To do —
What you return should be only the lines in the entries below between the one holding "The height and" and the one holding "The image size is (2576, 1176).", ends included, with every picture left out.

[Recorded data]
::::

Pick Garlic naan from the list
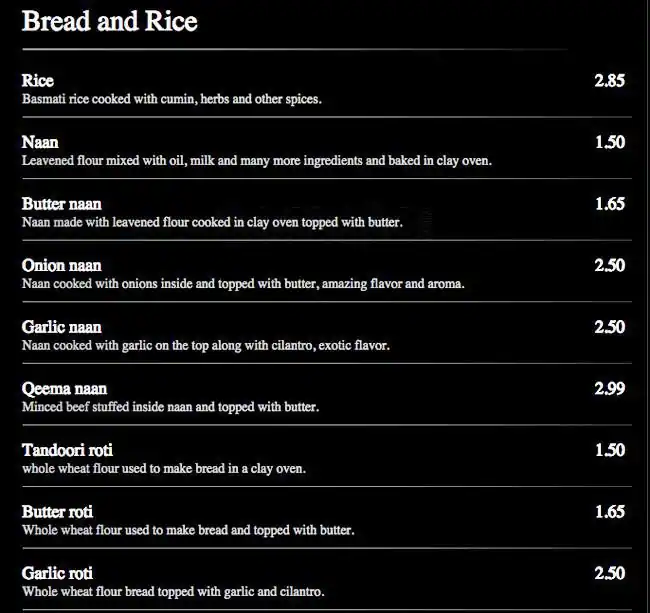The image size is (650, 613). click(62, 327)
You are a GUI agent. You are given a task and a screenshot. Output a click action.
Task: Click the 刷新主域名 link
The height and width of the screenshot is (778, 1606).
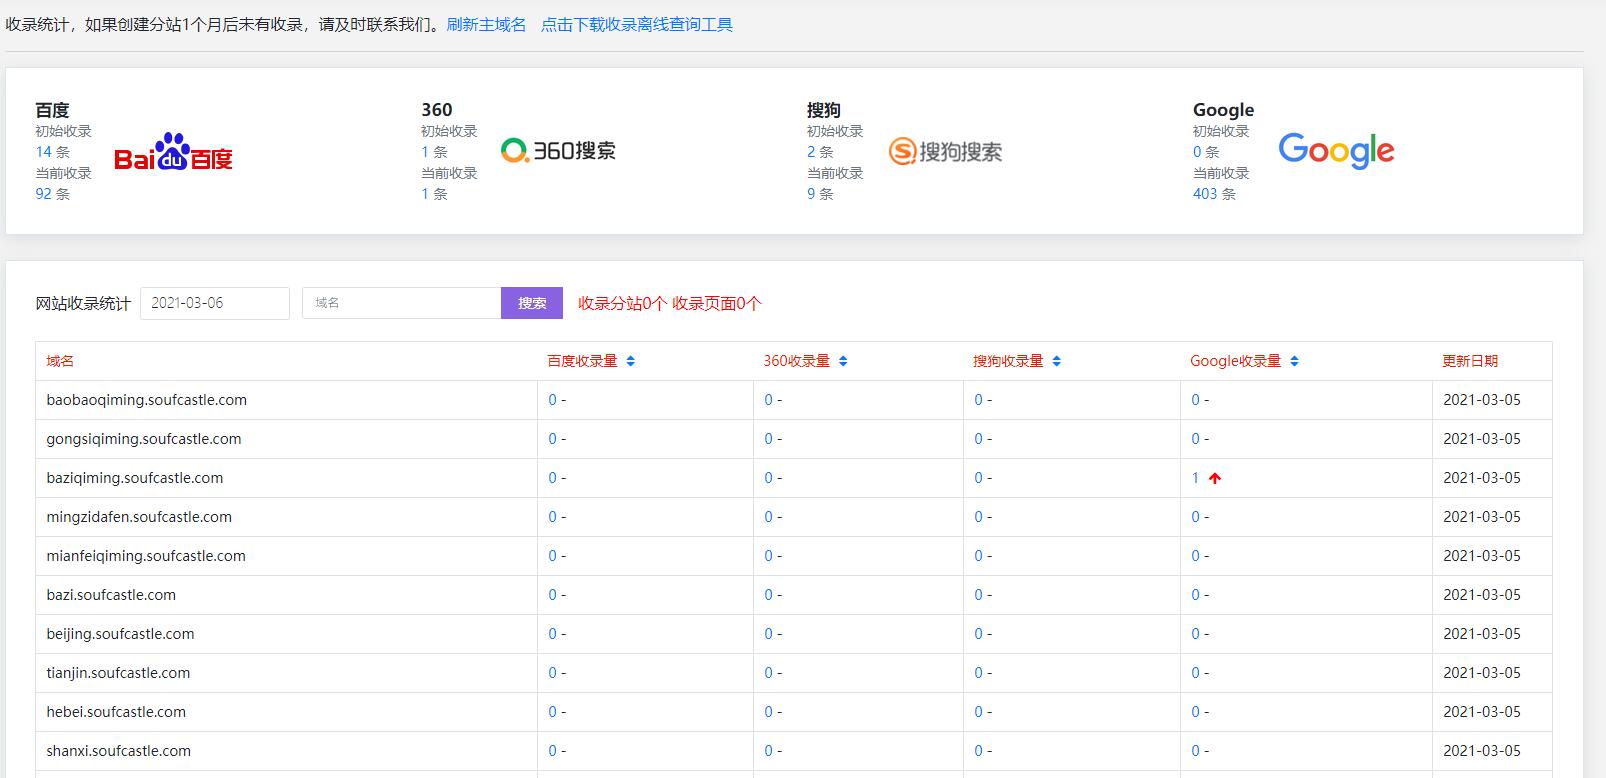coord(486,24)
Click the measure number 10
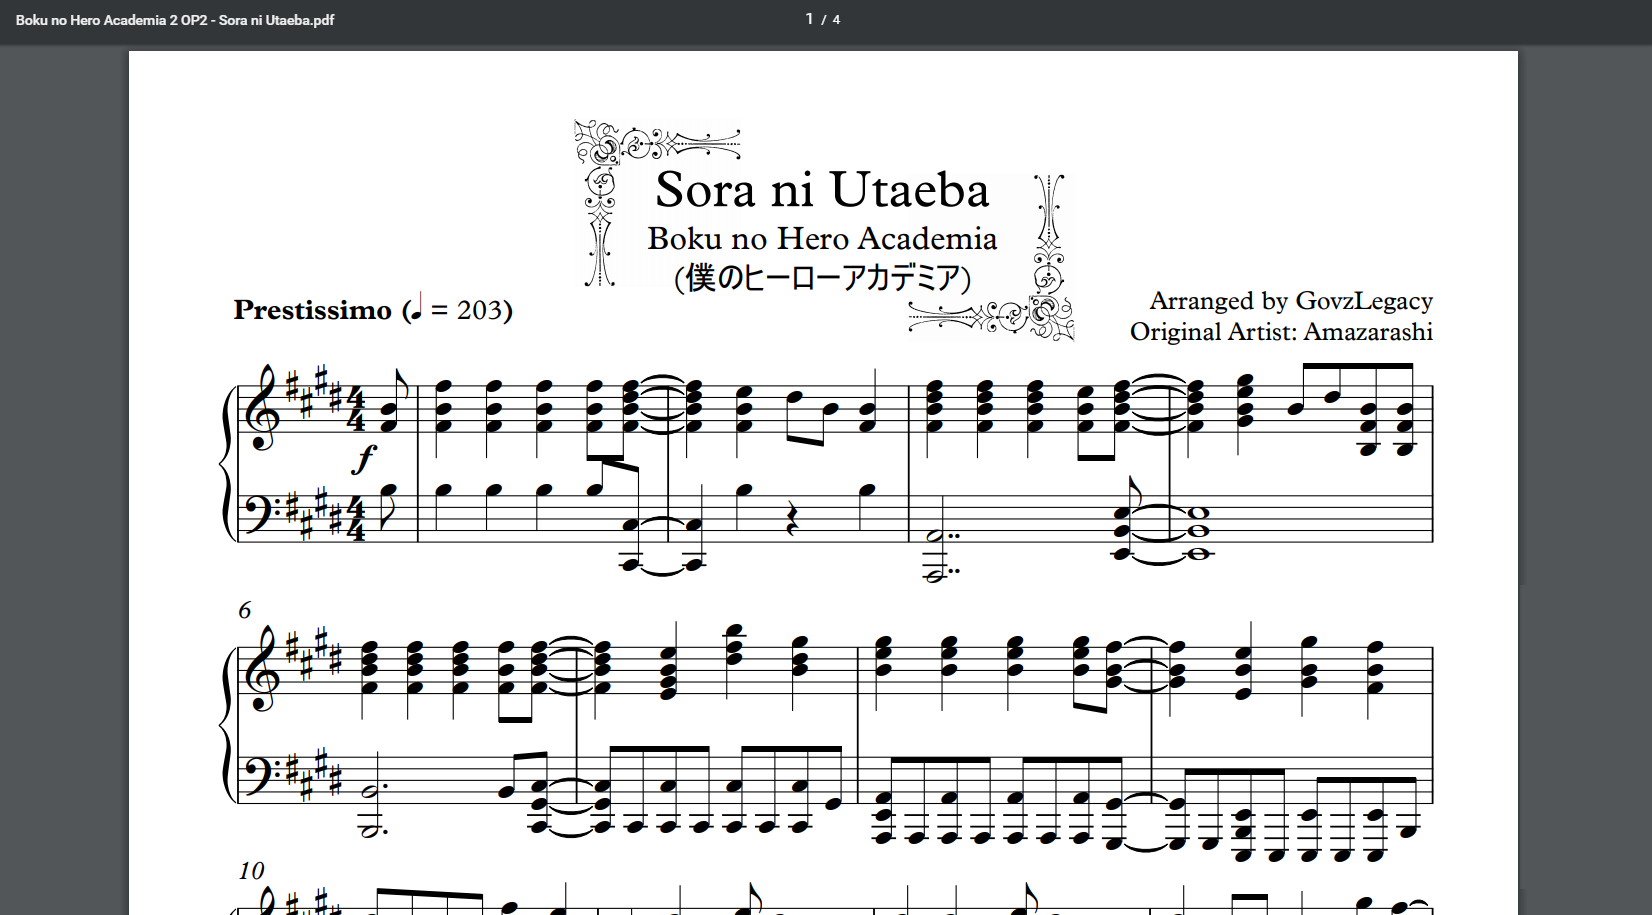Screen dimensions: 1652x915 point(251,870)
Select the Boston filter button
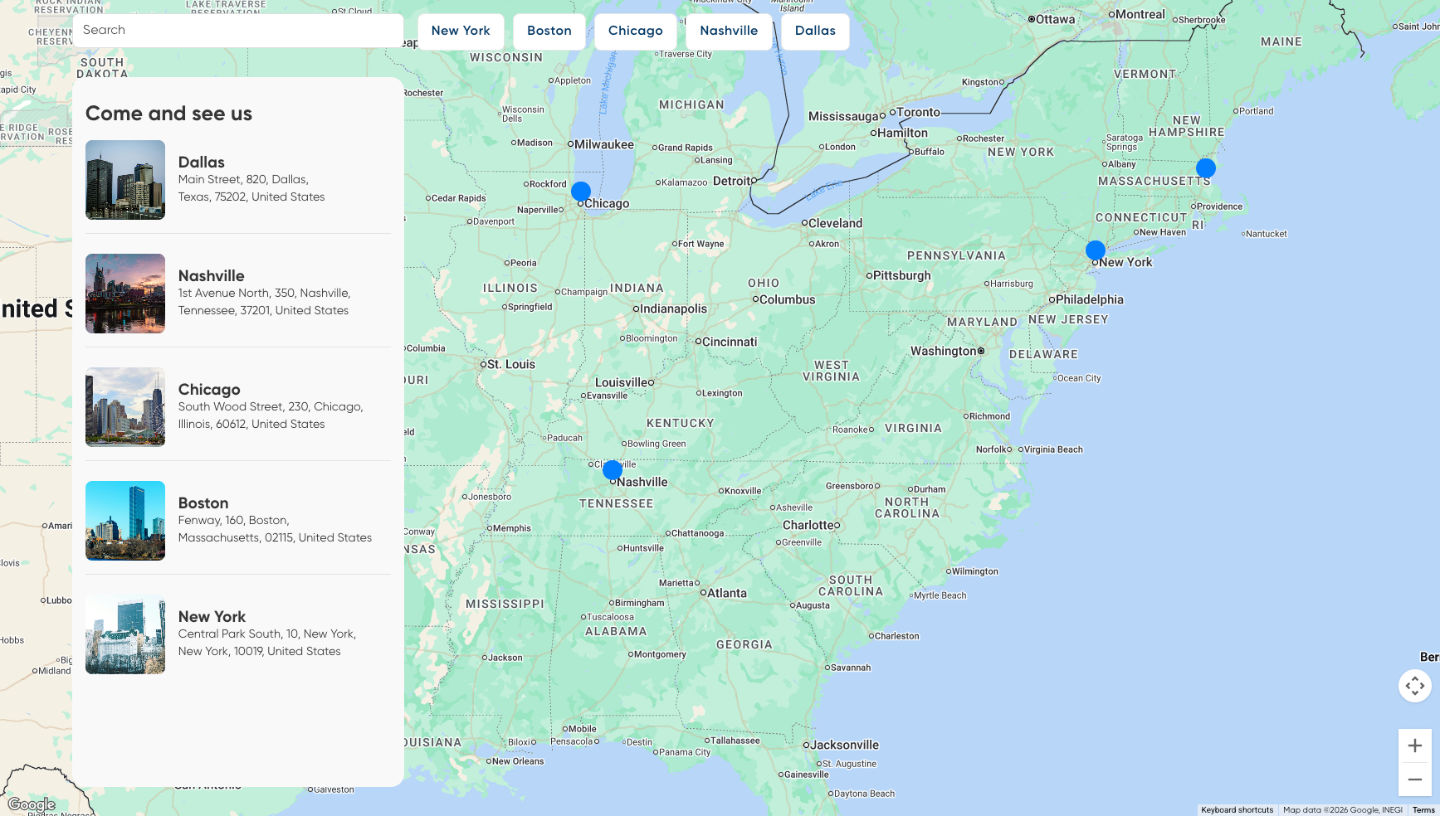This screenshot has height=816, width=1440. click(x=549, y=31)
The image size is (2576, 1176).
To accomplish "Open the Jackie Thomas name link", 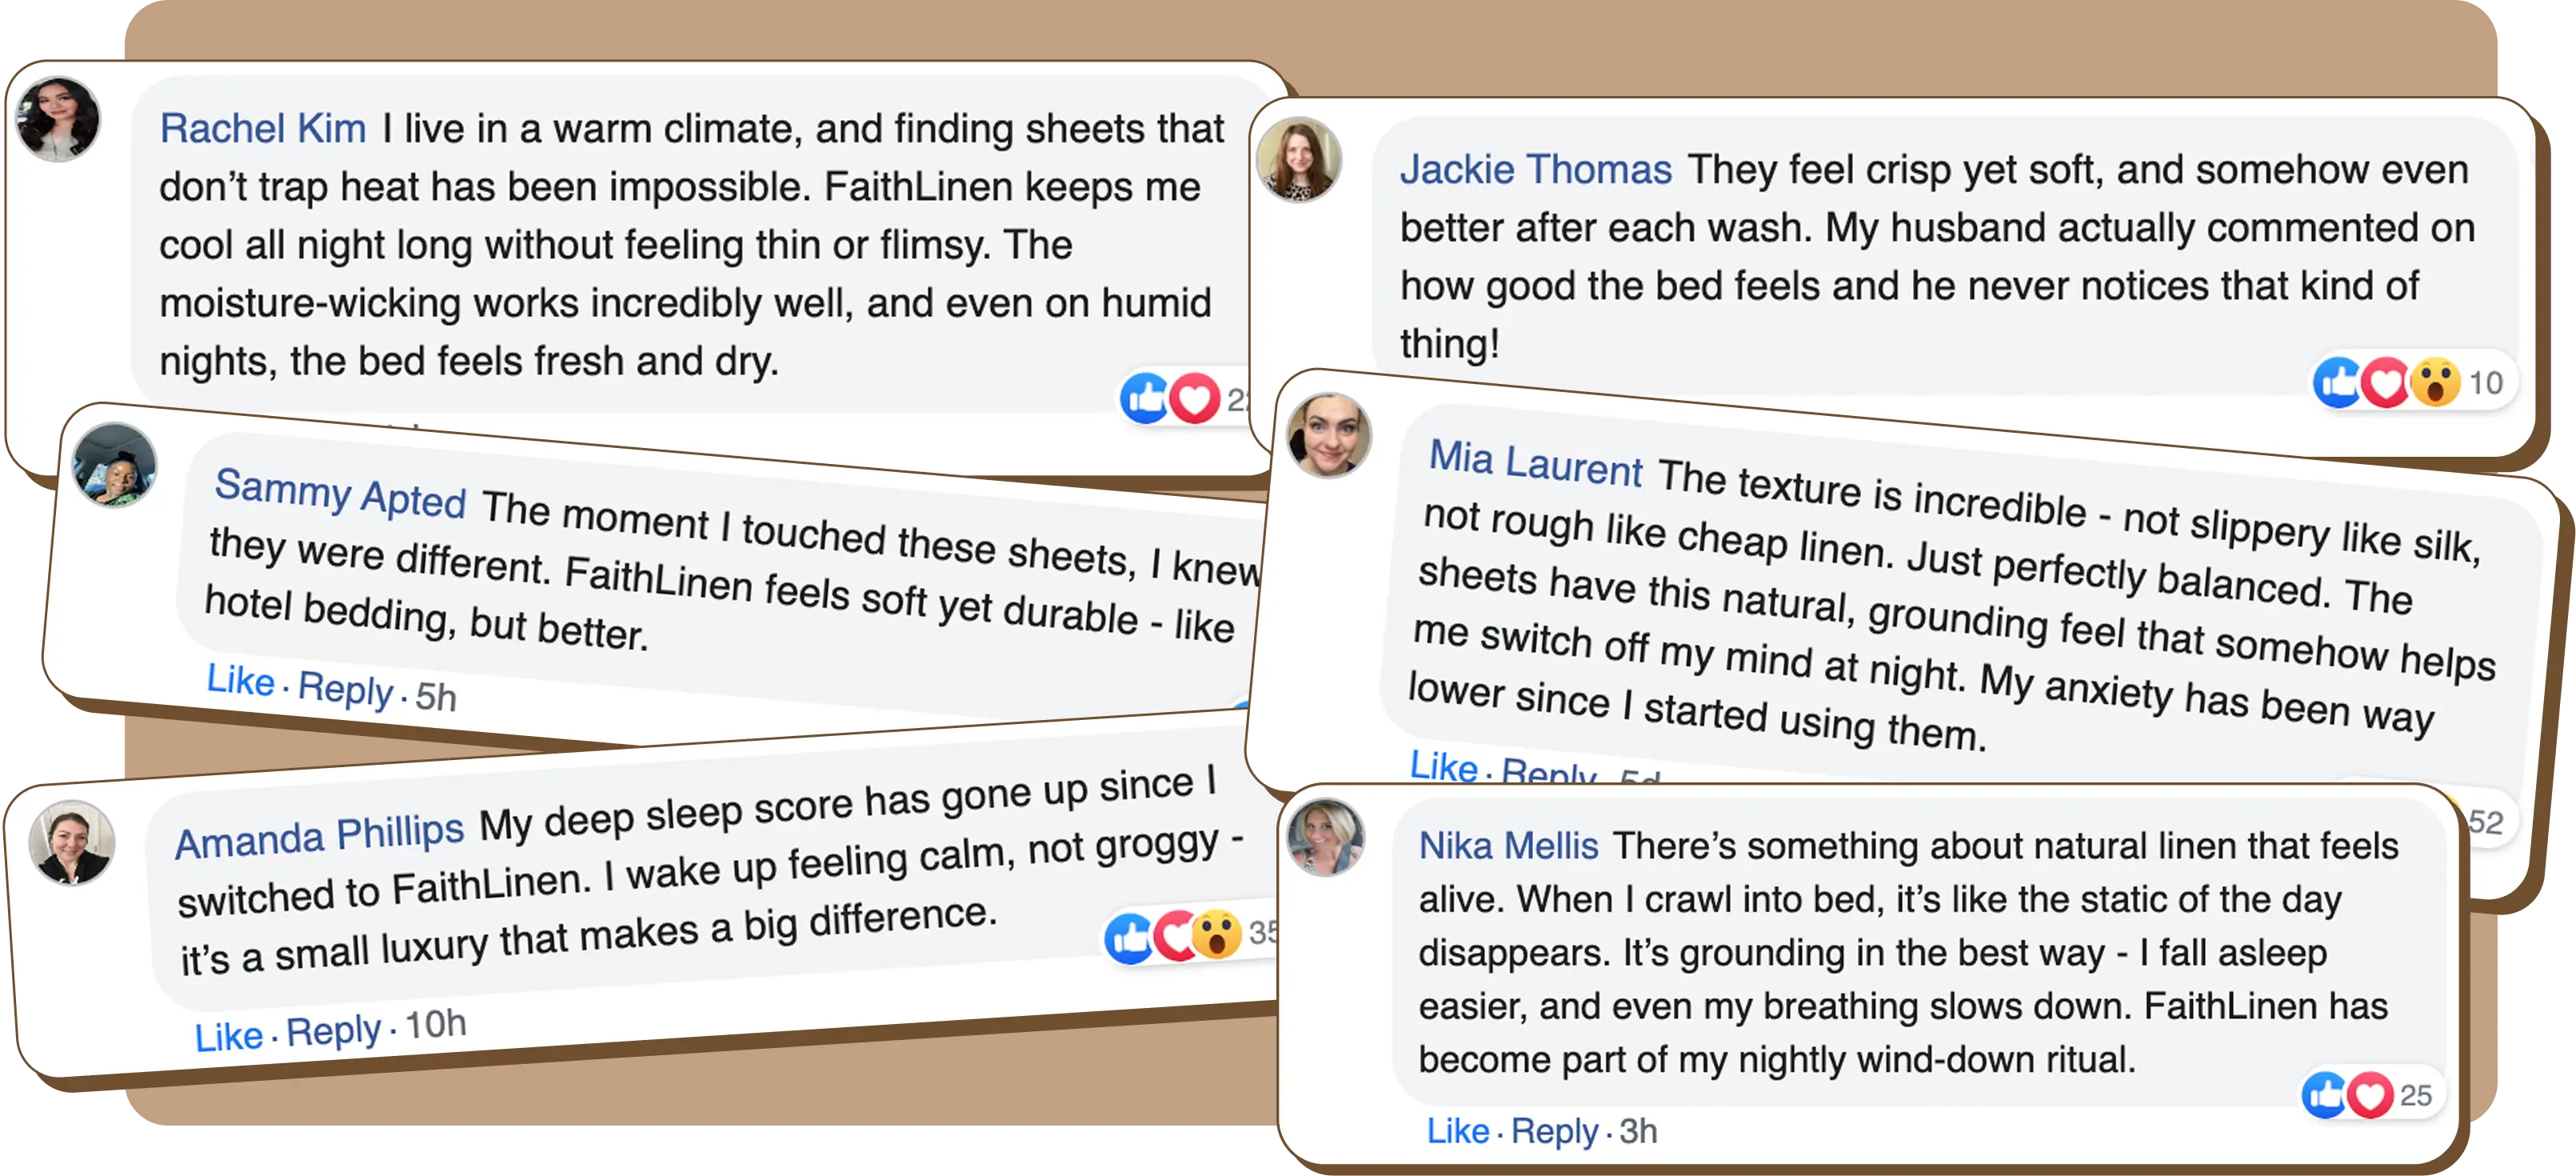I will tap(1535, 170).
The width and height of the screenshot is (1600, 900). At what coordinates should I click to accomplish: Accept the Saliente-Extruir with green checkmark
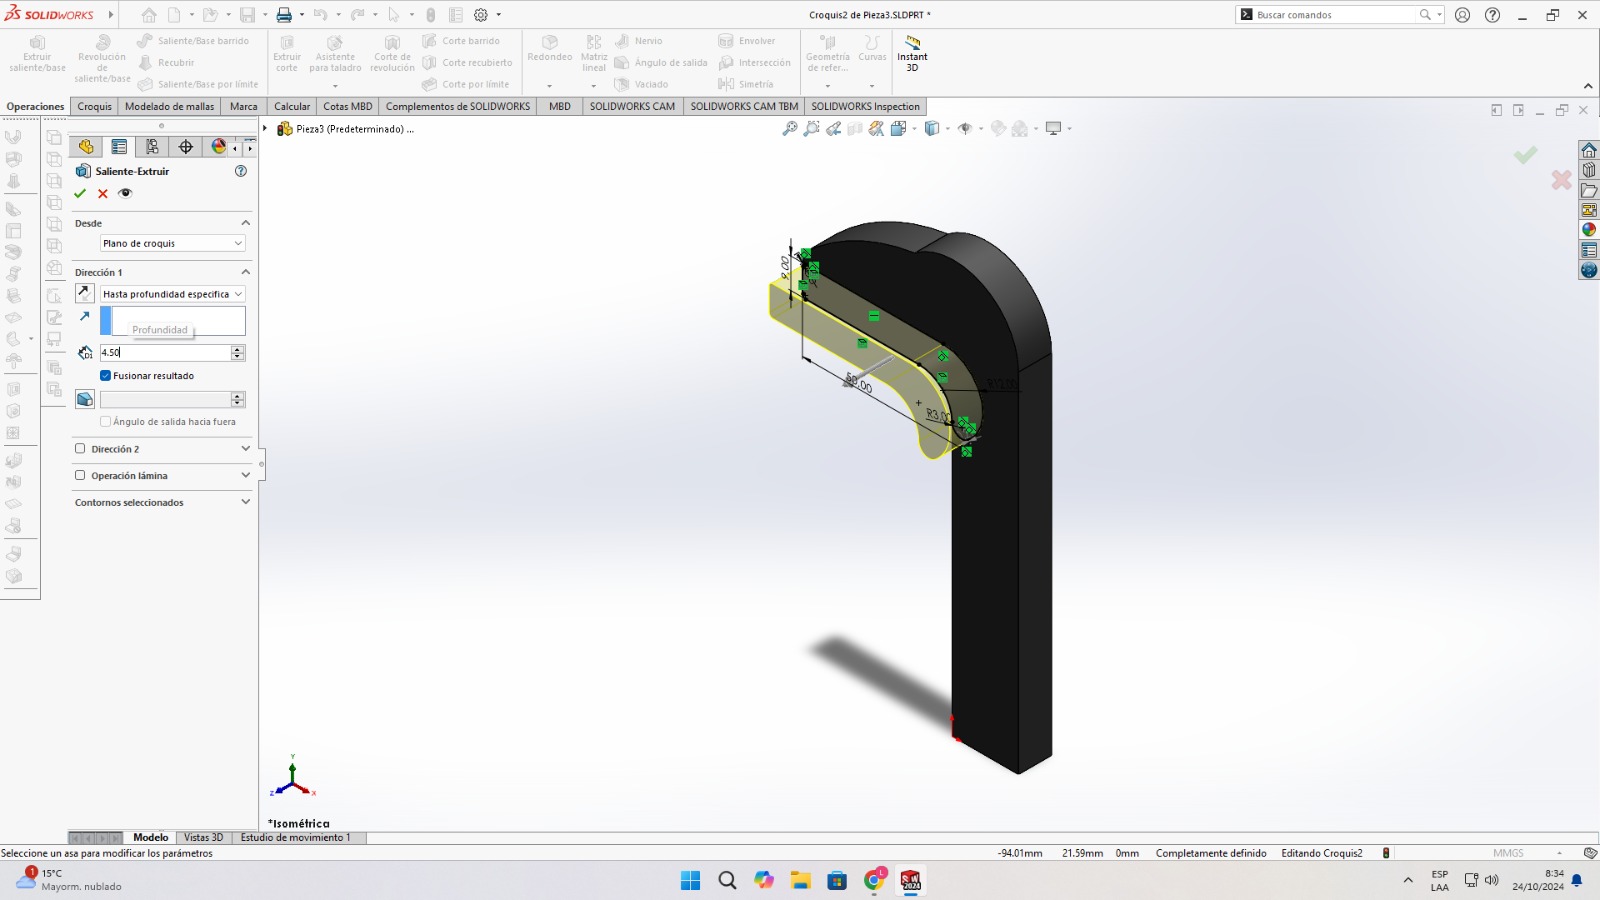point(80,194)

::::

Exercise result —
The height and width of the screenshot is (778, 1606).
coord(486,24)
Click the measure number 10
Screen dimensions: 1652x915 point(251,870)
Select the Boston filter button
This screenshot has height=816, width=1440. click(x=549, y=31)
The image size is (2576, 1176).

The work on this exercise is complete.